-- begin Provided records --

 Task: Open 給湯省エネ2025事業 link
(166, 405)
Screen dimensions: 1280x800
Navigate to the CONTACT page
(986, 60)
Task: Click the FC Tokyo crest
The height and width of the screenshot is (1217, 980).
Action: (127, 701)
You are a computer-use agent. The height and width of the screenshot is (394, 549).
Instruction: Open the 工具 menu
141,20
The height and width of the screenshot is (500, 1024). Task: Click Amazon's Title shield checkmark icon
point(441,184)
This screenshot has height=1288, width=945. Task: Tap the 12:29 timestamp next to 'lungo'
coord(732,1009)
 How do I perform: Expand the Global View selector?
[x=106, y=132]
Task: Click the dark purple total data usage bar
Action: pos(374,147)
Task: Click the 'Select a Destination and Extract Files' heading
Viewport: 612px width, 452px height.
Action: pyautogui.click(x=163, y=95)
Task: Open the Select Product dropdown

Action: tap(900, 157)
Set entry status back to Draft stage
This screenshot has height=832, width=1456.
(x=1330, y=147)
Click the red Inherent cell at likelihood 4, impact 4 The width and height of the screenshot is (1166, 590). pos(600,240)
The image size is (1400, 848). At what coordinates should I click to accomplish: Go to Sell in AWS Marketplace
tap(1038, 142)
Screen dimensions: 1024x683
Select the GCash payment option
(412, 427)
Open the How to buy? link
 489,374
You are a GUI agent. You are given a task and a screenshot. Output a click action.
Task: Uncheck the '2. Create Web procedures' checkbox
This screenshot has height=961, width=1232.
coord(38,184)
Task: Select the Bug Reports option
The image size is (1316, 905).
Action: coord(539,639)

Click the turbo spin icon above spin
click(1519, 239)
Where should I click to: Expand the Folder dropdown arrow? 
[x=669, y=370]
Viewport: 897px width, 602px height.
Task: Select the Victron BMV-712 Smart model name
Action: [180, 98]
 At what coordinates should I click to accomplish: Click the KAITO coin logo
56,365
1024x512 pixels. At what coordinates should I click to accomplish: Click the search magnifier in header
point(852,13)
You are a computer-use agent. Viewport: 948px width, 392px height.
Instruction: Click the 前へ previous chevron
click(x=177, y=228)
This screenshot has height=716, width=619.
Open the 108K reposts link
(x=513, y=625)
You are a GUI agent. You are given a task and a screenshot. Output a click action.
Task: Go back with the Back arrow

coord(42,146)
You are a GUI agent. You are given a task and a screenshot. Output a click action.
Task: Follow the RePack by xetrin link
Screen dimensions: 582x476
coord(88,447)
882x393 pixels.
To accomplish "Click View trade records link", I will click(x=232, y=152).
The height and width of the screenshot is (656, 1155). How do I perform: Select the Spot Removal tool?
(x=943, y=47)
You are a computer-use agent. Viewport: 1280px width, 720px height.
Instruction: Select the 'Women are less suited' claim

-- end Provided records --

To be done: Print the following lines word for word, starting with the line that contains "This screenshot has height=1288, width=945." and going on through the line that contains "Action: pos(374,147)".

Answer to the task:
This screenshot has height=1288, width=945. Task: Tap the 12:29 timestamp next to 'lungo'
coord(732,1009)
 How do I perform: Expand the Global View selector?
[x=106, y=132]
Task: Click the dark purple total data usage bar
Action: pos(374,147)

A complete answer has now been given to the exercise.